TASK ITEM: The lines to reproduce run from the one containing "Image resolution: width=1081" through the final line of the entries; write them out exactly and add nothing.

THE INPUT:
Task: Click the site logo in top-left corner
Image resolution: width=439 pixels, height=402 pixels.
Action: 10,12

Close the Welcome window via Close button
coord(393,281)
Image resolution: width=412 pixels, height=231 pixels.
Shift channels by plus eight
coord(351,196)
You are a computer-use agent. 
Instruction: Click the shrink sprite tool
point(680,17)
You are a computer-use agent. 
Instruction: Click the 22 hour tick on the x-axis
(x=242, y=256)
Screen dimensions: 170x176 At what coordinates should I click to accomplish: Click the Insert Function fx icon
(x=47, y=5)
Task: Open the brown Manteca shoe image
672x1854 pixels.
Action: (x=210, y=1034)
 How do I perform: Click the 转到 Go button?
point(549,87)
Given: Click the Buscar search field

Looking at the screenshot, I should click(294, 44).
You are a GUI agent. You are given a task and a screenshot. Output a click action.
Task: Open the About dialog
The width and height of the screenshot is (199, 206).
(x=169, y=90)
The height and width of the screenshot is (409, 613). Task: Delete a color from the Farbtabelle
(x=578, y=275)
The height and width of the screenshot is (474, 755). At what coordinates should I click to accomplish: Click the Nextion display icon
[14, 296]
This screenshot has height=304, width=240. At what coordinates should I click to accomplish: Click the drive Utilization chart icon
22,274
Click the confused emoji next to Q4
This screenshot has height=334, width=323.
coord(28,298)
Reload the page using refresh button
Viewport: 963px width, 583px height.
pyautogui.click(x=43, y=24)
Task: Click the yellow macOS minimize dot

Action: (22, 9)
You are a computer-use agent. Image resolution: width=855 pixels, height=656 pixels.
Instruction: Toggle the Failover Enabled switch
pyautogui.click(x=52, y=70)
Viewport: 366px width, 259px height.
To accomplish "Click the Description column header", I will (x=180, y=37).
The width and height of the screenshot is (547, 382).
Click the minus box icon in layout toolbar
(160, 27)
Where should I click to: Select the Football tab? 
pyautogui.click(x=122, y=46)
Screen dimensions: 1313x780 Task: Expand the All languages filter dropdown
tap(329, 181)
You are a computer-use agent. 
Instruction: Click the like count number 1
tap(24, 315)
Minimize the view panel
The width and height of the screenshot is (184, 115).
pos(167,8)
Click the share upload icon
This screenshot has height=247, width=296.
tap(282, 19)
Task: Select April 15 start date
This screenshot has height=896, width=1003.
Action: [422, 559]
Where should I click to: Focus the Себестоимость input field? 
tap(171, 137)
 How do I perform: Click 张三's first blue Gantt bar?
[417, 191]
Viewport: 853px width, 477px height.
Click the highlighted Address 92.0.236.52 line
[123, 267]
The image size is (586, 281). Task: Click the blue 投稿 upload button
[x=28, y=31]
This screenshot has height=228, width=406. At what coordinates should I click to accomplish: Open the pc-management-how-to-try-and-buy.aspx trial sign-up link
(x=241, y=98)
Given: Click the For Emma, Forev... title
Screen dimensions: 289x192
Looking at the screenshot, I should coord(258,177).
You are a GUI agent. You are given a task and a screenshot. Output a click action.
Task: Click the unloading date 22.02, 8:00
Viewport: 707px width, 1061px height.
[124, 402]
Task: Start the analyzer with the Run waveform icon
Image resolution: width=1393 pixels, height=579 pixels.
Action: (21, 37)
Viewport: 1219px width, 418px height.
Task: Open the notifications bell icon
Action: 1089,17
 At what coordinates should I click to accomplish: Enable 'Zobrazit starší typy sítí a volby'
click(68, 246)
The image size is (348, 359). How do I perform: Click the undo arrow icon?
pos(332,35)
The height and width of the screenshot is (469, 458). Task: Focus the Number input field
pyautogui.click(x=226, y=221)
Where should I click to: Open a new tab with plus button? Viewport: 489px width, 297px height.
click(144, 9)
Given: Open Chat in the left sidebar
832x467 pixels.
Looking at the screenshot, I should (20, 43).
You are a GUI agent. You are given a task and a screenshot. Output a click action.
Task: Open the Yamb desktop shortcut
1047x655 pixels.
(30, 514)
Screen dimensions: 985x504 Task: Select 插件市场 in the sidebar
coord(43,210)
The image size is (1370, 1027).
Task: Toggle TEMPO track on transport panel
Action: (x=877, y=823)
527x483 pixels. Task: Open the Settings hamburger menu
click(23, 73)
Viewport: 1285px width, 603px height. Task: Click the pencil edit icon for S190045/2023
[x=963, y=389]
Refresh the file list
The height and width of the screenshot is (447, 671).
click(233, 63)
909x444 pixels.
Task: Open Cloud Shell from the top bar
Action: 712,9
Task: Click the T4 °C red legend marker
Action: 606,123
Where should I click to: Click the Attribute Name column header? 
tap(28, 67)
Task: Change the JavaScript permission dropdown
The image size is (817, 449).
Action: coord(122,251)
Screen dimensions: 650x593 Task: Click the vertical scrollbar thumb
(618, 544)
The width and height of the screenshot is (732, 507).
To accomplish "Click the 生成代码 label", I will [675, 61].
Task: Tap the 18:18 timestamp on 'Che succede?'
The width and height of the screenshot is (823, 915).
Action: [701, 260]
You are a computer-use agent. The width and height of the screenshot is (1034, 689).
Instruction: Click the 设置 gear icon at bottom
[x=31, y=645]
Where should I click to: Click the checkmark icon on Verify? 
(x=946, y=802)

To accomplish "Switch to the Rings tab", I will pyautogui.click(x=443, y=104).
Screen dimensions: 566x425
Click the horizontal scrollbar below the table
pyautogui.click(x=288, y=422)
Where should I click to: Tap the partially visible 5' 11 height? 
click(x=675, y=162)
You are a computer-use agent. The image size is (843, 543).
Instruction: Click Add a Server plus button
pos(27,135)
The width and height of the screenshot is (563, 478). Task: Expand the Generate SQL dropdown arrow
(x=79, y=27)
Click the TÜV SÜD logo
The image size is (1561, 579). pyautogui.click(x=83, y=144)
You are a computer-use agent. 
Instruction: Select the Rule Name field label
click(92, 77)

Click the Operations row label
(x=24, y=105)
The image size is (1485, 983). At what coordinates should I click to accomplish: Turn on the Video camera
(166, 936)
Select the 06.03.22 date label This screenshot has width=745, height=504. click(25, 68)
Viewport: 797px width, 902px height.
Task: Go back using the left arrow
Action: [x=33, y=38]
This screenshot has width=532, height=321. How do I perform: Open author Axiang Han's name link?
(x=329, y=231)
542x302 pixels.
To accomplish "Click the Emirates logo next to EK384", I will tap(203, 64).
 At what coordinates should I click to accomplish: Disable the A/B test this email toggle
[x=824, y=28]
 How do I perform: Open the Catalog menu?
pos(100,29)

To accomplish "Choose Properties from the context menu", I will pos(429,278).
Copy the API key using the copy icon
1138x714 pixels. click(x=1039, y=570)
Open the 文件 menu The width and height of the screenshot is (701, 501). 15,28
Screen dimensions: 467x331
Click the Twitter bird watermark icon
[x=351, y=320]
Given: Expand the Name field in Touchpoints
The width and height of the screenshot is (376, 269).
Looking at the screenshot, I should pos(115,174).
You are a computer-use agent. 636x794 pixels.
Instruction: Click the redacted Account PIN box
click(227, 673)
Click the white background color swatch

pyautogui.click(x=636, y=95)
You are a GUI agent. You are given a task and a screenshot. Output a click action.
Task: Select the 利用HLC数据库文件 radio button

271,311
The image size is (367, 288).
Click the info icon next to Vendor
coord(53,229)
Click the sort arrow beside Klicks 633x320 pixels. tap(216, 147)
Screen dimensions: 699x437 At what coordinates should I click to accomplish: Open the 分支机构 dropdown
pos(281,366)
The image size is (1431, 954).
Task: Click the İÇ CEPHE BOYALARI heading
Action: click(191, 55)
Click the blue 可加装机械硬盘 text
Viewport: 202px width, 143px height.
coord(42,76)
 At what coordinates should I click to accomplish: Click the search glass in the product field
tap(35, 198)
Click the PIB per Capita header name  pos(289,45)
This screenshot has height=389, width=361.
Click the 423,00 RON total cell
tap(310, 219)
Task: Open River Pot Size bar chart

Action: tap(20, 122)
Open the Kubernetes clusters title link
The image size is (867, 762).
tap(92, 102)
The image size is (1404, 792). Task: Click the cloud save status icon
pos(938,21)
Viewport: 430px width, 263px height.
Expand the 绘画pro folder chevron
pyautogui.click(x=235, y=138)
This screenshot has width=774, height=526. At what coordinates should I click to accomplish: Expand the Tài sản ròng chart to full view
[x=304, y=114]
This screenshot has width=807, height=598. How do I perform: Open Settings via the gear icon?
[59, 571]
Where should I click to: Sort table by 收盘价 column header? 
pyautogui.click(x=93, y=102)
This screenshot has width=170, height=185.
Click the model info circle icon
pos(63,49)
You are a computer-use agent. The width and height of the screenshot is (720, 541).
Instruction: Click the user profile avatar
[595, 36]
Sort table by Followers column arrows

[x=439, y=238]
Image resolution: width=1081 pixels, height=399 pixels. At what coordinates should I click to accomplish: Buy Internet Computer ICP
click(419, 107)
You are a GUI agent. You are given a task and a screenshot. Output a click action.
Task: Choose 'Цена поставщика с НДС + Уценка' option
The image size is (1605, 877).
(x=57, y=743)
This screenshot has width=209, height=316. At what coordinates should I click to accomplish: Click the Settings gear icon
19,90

EXPECTED OUTPUT:
Image resolution: width=1081 pixels, height=399 pixels. At what coordinates should I click to accomplish: Buy Internet Computer ICP
click(419, 107)
You are a GUI agent. You are given a task and a screenshot. Output a click action.
Task: Choose 'Цена поставщика с НДС + Уценка' option
The image size is (1605, 877).
(x=57, y=743)
This screenshot has width=209, height=316. At what coordinates should I click to accomplish: Click the Settings gear icon
19,90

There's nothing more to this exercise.